The short-term effects of this common enemy were to induce cooperation for “our camp” to beat theirs. However, when the common enemy was gone, the two rivals quickly retreated to their own in-groups, still unwilling to cooperate in other activities across group lines. Further, had we continued the “common enemy” approach, we would have ended by merely enlarging the scope of the generalized effects of win-lose competition that had already occurred within our camp. In effect, we would have had a bigger war.75
Sherif finally did end the vicious rivalry between Rattlers and Eagles by setting up “superordinate goals” for the boys to meet. These were tasks, such as pulling a truck up a hill or fixing the water supply system, in which the two groups had to cooperate—but without competing against anyone else.

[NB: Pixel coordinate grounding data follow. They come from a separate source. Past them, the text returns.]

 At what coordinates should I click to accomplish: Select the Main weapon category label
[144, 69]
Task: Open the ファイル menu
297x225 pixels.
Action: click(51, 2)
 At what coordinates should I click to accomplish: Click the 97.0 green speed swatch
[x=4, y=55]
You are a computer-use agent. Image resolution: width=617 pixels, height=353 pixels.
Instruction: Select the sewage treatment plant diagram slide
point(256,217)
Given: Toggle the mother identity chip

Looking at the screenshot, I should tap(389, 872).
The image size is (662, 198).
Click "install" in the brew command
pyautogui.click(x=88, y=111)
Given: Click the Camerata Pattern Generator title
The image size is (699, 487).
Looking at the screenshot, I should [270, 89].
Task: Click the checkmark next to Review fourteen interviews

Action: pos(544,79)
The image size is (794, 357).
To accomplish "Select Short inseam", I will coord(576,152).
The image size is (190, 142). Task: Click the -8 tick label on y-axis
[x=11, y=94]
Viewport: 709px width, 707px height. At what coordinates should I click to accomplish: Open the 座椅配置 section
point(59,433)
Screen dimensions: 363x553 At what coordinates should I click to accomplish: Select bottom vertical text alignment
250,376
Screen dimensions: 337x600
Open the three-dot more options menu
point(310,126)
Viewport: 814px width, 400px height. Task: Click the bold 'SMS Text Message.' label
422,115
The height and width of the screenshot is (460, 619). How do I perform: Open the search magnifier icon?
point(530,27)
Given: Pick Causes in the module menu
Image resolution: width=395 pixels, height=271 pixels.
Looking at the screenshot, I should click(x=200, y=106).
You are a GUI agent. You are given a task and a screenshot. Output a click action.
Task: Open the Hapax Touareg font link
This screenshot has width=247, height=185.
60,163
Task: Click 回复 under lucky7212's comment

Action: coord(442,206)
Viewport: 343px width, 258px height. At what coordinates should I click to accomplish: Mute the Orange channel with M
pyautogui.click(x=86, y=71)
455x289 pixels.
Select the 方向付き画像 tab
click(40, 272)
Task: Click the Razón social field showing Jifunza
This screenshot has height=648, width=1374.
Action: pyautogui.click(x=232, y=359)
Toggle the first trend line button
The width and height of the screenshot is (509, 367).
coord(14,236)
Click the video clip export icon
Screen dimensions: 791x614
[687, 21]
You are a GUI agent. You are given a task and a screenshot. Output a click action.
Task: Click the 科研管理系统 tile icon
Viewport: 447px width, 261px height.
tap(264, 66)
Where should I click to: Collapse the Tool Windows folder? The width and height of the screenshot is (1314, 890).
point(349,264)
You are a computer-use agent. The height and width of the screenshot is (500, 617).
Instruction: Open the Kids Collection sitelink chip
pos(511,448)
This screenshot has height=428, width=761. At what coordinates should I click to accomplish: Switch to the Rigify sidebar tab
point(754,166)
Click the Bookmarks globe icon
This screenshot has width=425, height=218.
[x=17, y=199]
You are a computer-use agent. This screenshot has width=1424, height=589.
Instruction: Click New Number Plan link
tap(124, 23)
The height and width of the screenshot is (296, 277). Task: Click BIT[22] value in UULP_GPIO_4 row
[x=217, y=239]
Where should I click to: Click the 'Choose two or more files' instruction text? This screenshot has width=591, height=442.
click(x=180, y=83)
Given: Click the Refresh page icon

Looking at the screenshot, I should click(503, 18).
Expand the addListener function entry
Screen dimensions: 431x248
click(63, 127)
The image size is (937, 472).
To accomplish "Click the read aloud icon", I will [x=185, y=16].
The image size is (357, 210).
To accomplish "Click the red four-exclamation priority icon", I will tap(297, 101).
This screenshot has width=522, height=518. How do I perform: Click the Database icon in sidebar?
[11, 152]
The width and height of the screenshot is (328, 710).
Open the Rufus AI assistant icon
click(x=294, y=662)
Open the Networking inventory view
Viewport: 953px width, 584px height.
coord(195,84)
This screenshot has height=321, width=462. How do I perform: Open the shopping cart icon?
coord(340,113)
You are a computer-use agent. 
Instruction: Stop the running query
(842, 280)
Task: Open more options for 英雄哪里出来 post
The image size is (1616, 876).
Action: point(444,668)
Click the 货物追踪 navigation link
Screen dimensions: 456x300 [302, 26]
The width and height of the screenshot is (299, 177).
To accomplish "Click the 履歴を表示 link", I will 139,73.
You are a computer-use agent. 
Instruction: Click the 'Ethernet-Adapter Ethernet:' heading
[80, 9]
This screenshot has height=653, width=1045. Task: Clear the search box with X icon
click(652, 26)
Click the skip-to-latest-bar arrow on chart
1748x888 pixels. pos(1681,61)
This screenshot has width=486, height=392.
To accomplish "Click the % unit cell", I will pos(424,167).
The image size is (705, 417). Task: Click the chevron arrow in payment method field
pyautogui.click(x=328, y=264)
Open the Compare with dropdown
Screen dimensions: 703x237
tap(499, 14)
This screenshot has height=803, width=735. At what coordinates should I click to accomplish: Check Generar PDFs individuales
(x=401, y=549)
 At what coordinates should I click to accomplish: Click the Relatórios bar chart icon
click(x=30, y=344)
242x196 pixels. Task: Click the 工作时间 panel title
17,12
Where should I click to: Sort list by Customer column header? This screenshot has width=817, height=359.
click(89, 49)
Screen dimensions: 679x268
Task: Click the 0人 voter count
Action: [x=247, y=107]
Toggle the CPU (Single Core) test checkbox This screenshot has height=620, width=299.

Up until now, I have been arguing that intergroup competition is not necessary for cooperation; now I want to add that this arrangement is also positively undesirable. Consider the case of celebrating one’s hometown. There is nothing offensive about the slogan “I Love New York” (except, perhaps, its dilution of the word “love”). This straightforward affirmation, however, is unusual today. Far more common is the defiant assertion that one’s city is “Number One.” As Michael Parenti has observed, “The lack of [a sense of] community does not prevent Americans from identifying with larger collective entities such as a school, a town or the nation. But even this identification is expressed in terms that are competitive with other schools, towns or nations.”76 And Frank Trippett, in a Time magazine essay that chucklingly approves of such competition, acknowledges that “local chauvinism habitually thrives on the disparagement of rival places or areas.”77 In a competitive culture, it is not sufficient to say that one is glad to live where one does; one must derogate all other towns and shout oneself hoarse about one’s own town’s being the best. Our usual reaction is, with Trippett, to dismiss such rivalry as harmless fun. This is also the prevailing view of sports and, for that matter, of any other competition that stops short of killing. But the sort of affirmation that is concerned with besting others, the sort of camaraderie that develops from working to beat another group—or from simply proclaiming the superiority of one’s own—has an ugliness about it that I believe is intrinsically objectionable. Camaraderie is desirable, all things being equal. But all things are not equal when the feeling is derived from derogating an out-group. As to the defense that it is all in fun, I am reminded of the person who cruelly taunts someone and then remonstrates, “But I was only kidding!”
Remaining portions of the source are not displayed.